● AIM OF THE TASK
Return the following entries exactly, word for word.

● RECORDS SHOWN

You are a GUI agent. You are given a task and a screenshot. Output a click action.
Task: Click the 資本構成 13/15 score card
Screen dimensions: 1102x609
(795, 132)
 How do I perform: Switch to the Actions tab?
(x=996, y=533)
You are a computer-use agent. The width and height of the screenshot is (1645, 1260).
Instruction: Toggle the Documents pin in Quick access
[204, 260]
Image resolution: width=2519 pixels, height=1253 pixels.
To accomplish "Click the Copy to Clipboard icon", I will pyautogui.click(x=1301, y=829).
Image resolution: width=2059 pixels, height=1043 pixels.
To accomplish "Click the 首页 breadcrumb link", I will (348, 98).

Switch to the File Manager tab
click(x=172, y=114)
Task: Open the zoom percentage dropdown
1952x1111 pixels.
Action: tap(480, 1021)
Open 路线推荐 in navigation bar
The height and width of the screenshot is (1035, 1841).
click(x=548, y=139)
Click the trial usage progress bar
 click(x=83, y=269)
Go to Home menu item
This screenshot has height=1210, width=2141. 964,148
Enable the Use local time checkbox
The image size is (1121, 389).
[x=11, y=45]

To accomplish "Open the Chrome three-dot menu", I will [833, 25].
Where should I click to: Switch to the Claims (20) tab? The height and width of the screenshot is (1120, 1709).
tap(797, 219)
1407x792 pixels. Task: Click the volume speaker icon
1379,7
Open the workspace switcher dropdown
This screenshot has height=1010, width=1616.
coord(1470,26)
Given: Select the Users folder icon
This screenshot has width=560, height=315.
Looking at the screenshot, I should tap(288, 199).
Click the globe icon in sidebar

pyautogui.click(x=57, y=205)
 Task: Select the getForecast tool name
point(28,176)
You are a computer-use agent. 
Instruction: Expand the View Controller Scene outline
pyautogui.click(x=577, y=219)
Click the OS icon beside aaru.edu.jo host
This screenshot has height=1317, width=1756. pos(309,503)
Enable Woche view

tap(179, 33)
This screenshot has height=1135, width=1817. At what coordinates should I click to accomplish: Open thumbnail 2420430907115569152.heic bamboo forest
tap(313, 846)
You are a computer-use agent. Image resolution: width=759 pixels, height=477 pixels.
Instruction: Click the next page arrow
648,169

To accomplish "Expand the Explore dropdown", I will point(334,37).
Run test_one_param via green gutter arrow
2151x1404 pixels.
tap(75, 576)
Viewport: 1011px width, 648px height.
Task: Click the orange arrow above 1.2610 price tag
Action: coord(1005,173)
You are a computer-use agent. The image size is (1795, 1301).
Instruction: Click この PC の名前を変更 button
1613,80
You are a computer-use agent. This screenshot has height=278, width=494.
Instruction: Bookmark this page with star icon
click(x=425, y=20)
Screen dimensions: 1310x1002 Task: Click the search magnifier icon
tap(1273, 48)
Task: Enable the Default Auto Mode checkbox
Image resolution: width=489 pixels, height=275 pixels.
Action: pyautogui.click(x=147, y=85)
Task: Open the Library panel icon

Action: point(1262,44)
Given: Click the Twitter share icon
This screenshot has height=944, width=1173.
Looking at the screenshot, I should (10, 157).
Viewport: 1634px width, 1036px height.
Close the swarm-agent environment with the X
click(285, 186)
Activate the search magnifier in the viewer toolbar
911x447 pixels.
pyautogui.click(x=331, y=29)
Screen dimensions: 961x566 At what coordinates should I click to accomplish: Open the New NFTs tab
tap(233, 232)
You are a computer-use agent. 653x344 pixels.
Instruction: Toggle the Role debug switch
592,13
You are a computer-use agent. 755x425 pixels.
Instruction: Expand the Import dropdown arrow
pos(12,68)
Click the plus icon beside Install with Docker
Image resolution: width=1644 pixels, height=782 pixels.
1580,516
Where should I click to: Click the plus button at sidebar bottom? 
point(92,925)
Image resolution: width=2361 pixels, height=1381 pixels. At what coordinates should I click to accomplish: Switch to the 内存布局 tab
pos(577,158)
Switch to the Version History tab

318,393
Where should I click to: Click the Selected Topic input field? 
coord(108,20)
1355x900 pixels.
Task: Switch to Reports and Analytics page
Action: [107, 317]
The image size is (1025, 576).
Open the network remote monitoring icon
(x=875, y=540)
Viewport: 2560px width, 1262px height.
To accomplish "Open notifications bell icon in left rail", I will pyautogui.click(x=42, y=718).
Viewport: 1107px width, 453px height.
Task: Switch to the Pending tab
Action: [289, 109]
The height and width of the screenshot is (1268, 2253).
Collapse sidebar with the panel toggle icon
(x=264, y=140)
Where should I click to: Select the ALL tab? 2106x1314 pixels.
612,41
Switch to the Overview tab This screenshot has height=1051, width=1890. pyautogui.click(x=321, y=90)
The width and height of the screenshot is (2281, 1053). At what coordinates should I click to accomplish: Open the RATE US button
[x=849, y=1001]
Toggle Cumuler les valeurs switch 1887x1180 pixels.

● SOLUTION
You are a GUI agent. You are given a task and a screenshot. Output a click action.
Task: Click the 資本構成 13/15 score card
Screen dimensions: 1102x609
(795, 132)
 How do I perform: Switch to the Actions tab?
(x=996, y=533)
You are a computer-use agent. The width and height of the screenshot is (1645, 1260).
Instruction: Toggle the Documents pin in Quick access
[204, 260]
Image resolution: width=2519 pixels, height=1253 pixels.
To accomplish "Click the Copy to Clipboard icon", I will pyautogui.click(x=1301, y=829).
Image resolution: width=2059 pixels, height=1043 pixels.
To accomplish "Click the 首页 breadcrumb link", I will (348, 98).

Switch to the File Manager tab
click(x=172, y=114)
Task: Open the zoom percentage dropdown
1952x1111 pixels.
Action: tap(480, 1021)
Open 路线推荐 in navigation bar
The height and width of the screenshot is (1035, 1841).
click(x=548, y=139)
Click the trial usage progress bar
 click(x=83, y=269)
Go to Home menu item
This screenshot has height=1210, width=2141. 964,148
Enable the Use local time checkbox
The image size is (1121, 389).
[x=11, y=45]

To accomplish "Open the Chrome three-dot menu", I will [833, 25].
Where should I click to: Switch to the Claims (20) tab? The height and width of the screenshot is (1120, 1709).
tap(797, 219)
1407x792 pixels. Task: Click the volume speaker icon
1379,7
Open the workspace switcher dropdown
This screenshot has height=1010, width=1616.
coord(1470,26)
Given: Select the Users folder icon
This screenshot has width=560, height=315.
Looking at the screenshot, I should tap(288, 199).
Click the globe icon in sidebar

pyautogui.click(x=57, y=205)
 Task: Select the getForecast tool name
point(28,176)
You are a computer-use agent. 
Instruction: Expand the View Controller Scene outline
pyautogui.click(x=577, y=219)
Click the OS icon beside aaru.edu.jo host
This screenshot has height=1317, width=1756. pos(309,503)
Enable Woche view

tap(179, 33)
This screenshot has height=1135, width=1817. At what coordinates should I click to accomplish: Open thumbnail 2420430907115569152.heic bamboo forest
tap(313, 846)
You are a computer-use agent. Image resolution: width=759 pixels, height=477 pixels.
Instruction: Click the next page arrow
648,169

To accomplish "Expand the Explore dropdown", I will point(334,37).
Run test_one_param via green gutter arrow
2151x1404 pixels.
tap(75, 576)
Viewport: 1011px width, 648px height.
Task: Click the orange arrow above 1.2610 price tag
Action: coord(1005,173)
You are a computer-use agent. The image size is (1795, 1301).
Instruction: Click この PC の名前を変更 button
1613,80
You are a computer-use agent. This screenshot has height=278, width=494.
Instruction: Bookmark this page with star icon
click(x=425, y=20)
Screen dimensions: 1310x1002 Task: Click the search magnifier icon
tap(1273, 48)
Task: Enable the Default Auto Mode checkbox
Image resolution: width=489 pixels, height=275 pixels.
Action: pyautogui.click(x=147, y=85)
Task: Open the Library panel icon

Action: point(1262,44)
Given: Click the Twitter share icon
This screenshot has height=944, width=1173.
Looking at the screenshot, I should (10, 157).
Viewport: 1634px width, 1036px height.
Close the swarm-agent environment with the X
click(285, 186)
Activate the search magnifier in the viewer toolbar
911x447 pixels.
pyautogui.click(x=331, y=29)
Screen dimensions: 961x566 At what coordinates should I click to accomplish: Open the New NFTs tab
tap(233, 232)
You are a computer-use agent. 653x344 pixels.
Instruction: Toggle the Role debug switch
592,13
You are a computer-use agent. 755x425 pixels.
Instruction: Expand the Import dropdown arrow
pos(12,68)
Click the plus icon beside Install with Docker
Image resolution: width=1644 pixels, height=782 pixels.
1580,516
Where should I click to: Click the plus button at sidebar bottom? 
point(92,925)
Image resolution: width=2361 pixels, height=1381 pixels. At what coordinates should I click to accomplish: Switch to the 内存布局 tab
pos(577,158)
Switch to the Version History tab

318,393
Where should I click to: Click the Selected Topic input field? 
coord(108,20)
1355x900 pixels.
Task: Switch to Reports and Analytics page
Action: [107, 317]
The image size is (1025, 576).
Open the network remote monitoring icon
(x=875, y=540)
Viewport: 2560px width, 1262px height.
To accomplish "Open notifications bell icon in left rail", I will pyautogui.click(x=42, y=718).
Viewport: 1107px width, 453px height.
Task: Switch to the Pending tab
Action: [289, 109]
The height and width of the screenshot is (1268, 2253).
Collapse sidebar with the panel toggle icon
(x=264, y=140)
Where should I click to: Select the ALL tab? 2106x1314 pixels.
612,41
Switch to the Overview tab This screenshot has height=1051, width=1890. pyautogui.click(x=321, y=90)
The width and height of the screenshot is (2281, 1053). At what coordinates should I click to accomplish: Open the RATE US button
[x=849, y=1001]
Toggle Cumuler les valeurs switch 1887x1180 pixels.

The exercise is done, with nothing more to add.